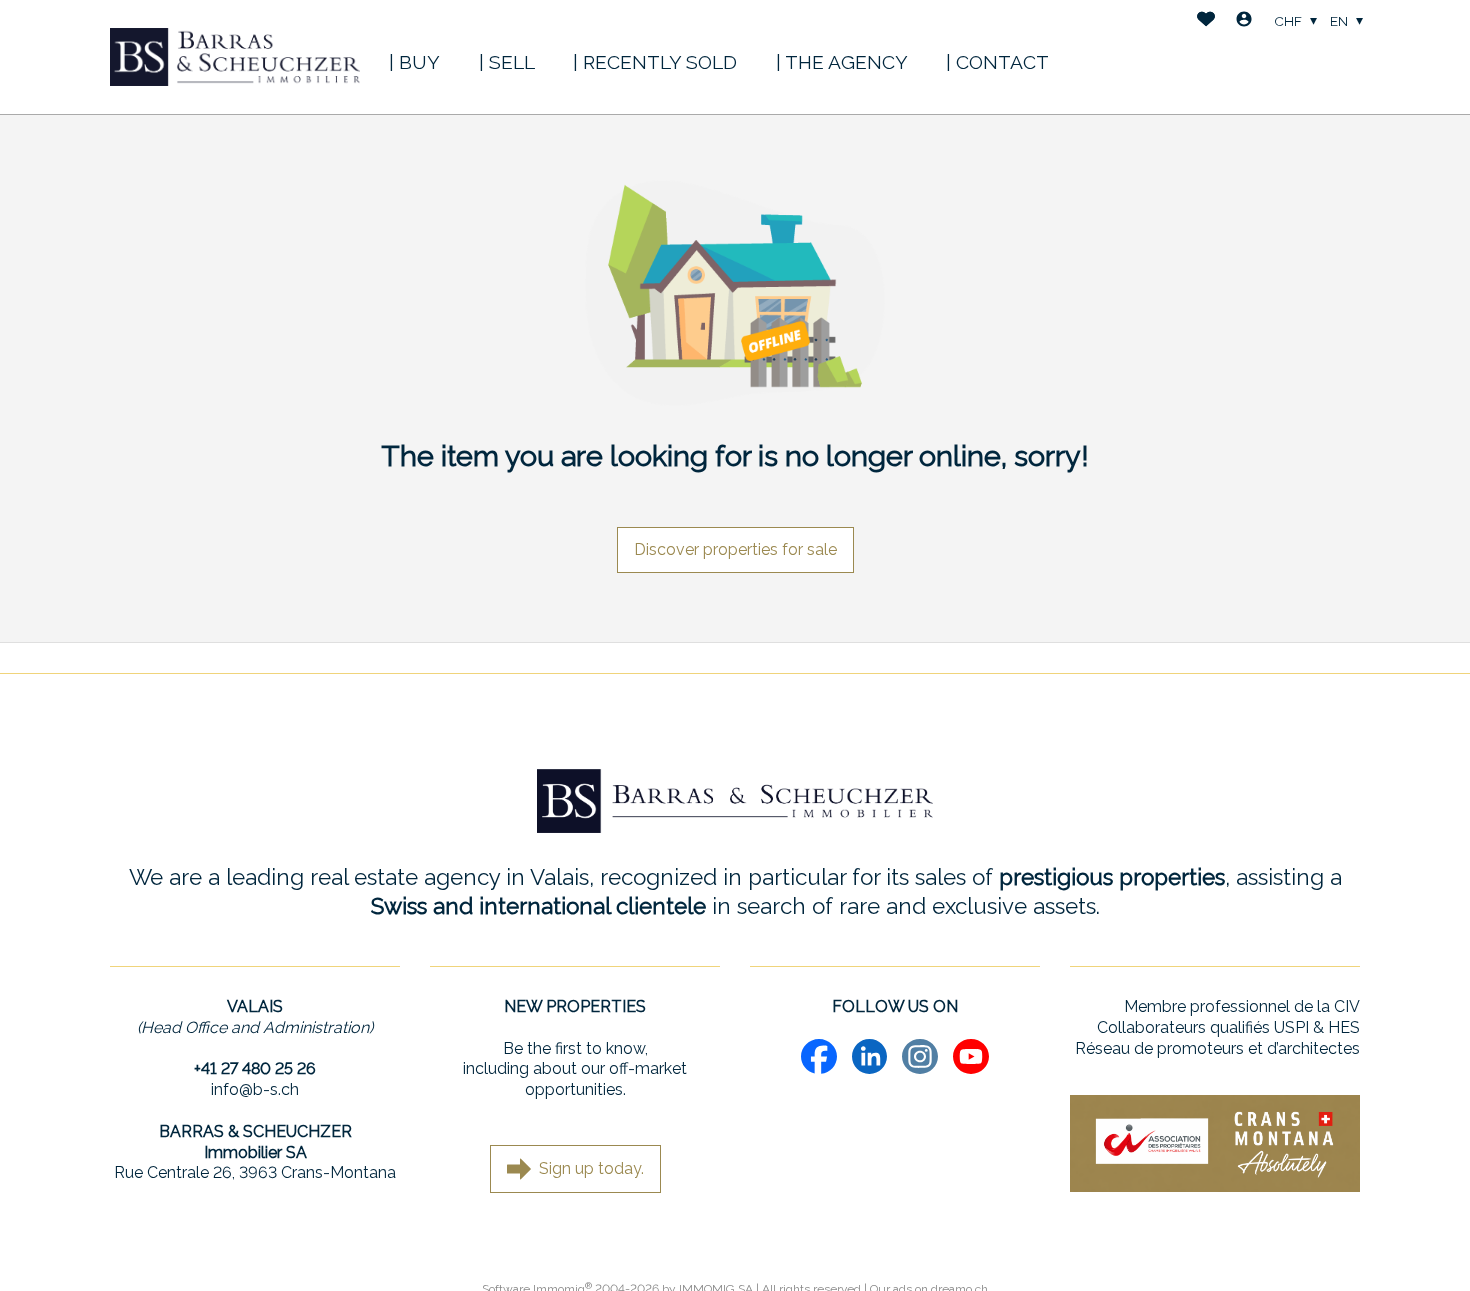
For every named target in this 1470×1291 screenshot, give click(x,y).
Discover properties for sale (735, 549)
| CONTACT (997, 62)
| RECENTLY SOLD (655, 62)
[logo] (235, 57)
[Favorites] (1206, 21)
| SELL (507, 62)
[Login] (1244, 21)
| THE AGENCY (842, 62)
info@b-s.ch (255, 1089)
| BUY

> _INSTRUCTIONS TO FOLLOW_
In the copy, no picture may appear; the records themselves must be output exactly.

> _REPLY_
For every named target in this 1470×1291 screenshot, give click(x,y).
Discover properties for sale (735, 549)
| CONTACT (997, 62)
| RECENTLY SOLD (655, 62)
[logo] (235, 57)
[Favorites] (1206, 21)
| SELL (507, 62)
[Login] (1244, 21)
| THE AGENCY (842, 62)
info@b-s.ch (255, 1089)
| BUY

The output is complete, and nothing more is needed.